Jateng || bratapos.com - Prajurit Satgas Indo RDB dari Kompi Tchabi melaksanakan patroli ke Desa Bundubakene untuk menindaklanjuti perkembangan situasi keamanan di wilayah tersebut. Tim yang dipimpin oleh Kapten Mar Nendra Damarsandy berangkat dari TOB Tchabi pada pukul 23.15 LT dengan menggunakan dua kendaraan taktis.
Setibanya di Desa Bundubakene, Tim QRF INDO RDB langsung berkoordinasi dengan Pasukan UPDF serta FARDC yang berada di lokasi kejadian. Mereka menemukan seorang warga sipil yang tewas akibat serangan milisi Allied Democratic Forces (ADF).
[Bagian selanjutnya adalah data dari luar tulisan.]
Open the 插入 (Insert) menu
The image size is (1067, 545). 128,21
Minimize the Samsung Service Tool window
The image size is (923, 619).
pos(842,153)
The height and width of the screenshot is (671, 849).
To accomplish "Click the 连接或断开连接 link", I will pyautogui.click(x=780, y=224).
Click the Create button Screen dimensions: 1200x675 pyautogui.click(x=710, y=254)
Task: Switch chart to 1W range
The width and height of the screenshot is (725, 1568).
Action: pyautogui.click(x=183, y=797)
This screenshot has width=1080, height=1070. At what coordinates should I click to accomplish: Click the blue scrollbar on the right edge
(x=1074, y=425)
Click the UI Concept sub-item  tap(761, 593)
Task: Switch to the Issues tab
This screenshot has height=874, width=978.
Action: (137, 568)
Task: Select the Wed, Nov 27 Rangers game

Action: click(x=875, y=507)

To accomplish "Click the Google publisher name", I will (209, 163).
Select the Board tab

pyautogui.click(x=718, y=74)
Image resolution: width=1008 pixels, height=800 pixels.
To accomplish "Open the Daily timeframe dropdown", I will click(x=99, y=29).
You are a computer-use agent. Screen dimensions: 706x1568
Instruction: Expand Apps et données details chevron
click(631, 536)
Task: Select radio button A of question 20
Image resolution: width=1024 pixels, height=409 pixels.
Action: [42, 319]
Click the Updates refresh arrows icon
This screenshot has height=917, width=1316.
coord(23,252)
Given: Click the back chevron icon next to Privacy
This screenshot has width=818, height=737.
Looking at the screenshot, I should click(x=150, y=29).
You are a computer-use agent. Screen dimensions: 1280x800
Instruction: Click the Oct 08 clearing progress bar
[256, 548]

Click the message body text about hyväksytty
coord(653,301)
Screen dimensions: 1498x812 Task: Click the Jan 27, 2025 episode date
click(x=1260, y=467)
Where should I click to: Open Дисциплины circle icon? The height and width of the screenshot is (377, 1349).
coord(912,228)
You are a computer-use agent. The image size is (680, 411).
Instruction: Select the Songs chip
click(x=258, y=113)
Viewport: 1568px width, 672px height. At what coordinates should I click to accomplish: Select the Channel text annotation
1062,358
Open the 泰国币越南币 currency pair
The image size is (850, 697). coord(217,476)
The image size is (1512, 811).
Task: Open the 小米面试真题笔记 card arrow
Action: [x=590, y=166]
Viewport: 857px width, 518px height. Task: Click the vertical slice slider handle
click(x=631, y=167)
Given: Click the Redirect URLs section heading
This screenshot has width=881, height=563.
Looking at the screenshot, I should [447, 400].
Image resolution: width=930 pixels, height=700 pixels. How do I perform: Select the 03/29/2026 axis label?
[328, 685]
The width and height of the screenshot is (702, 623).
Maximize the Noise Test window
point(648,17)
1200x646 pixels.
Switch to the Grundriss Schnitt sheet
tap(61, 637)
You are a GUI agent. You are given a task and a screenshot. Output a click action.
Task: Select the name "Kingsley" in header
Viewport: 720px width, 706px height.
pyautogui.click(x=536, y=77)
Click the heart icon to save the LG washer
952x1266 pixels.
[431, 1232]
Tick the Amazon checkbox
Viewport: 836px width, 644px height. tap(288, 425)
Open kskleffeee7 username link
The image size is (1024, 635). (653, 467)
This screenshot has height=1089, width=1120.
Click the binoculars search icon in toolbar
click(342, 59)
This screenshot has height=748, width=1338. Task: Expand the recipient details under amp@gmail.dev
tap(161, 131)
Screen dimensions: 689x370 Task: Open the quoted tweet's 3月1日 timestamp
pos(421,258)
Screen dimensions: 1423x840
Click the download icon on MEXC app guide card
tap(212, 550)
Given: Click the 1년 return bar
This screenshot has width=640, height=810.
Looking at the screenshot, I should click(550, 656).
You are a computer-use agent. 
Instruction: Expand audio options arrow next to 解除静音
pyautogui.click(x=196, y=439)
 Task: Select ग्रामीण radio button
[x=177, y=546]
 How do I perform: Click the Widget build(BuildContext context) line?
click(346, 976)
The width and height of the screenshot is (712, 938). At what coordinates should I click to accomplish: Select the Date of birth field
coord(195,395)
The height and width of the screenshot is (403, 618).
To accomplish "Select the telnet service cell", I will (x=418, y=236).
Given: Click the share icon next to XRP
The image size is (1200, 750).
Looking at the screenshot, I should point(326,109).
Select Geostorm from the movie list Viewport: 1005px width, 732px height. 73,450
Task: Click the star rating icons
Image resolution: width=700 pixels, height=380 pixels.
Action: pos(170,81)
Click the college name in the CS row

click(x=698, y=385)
Selain itu, seorang anak berusia 5 tahun juga mengalami luka tembak dan segera dievakuasi ke Hospital Tchabi untuk mendapatkan perawatan lebih lanjut.
Serka Bery dari tim kesehatan INDO RDB, bersama dokter dan perawat jaga di Hospital Tchabi, langsung menangani korban dengan menghentikan pendarahan serta memberikan infus untuk menstabilkan kondisinya. "Kami berusaha menyelamatkan korban dan memberikan pertolongan pertama secepat mungkin," kata Serka Bery.
Situasi saat ini sudah terkendali namun tetap dipantau dengan ketat guna mencegah eskalasi lebih lanjut. Tim INDO RDB dari Kompi Tchabi meningkatkan fokus terhadap wilayah tersebut sebagai bagian dari melaksanakan tugas perlindungan warga sipil.